Segment Open

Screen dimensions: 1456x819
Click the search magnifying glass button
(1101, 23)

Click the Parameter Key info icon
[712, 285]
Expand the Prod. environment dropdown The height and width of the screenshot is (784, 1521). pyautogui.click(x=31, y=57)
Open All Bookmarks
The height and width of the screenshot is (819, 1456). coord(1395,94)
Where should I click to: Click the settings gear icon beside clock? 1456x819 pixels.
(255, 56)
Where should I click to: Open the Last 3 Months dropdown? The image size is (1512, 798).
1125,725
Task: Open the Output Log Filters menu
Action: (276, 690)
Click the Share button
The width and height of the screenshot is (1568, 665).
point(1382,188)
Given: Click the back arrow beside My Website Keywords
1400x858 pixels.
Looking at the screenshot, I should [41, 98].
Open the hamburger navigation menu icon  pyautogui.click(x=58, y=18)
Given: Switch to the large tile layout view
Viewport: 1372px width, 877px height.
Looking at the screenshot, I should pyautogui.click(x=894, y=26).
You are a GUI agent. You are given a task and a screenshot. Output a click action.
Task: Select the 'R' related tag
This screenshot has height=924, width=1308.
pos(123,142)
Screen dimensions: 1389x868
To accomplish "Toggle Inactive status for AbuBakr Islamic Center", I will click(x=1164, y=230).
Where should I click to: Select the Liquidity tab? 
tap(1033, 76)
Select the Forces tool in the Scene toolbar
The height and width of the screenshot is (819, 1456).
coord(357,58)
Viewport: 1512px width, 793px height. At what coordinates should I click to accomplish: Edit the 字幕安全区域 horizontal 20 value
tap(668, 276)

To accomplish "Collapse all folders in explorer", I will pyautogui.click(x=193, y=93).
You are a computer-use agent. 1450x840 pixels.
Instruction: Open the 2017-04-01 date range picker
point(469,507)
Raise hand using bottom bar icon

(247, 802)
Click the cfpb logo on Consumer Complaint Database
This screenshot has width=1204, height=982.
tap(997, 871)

Segment Closed

> PROMPT
Write out only the lines from the one containing "Instruction: Open the" through the end of the listing above, exactly as they stand.

> PROBLEM SOLUTION
Instruction: Open the 2017-04-01 date range picker
point(469,507)
Raise hand using bottom bar icon

(247, 802)
Click the cfpb logo on Consumer Complaint Database
This screenshot has width=1204, height=982.
tap(997, 871)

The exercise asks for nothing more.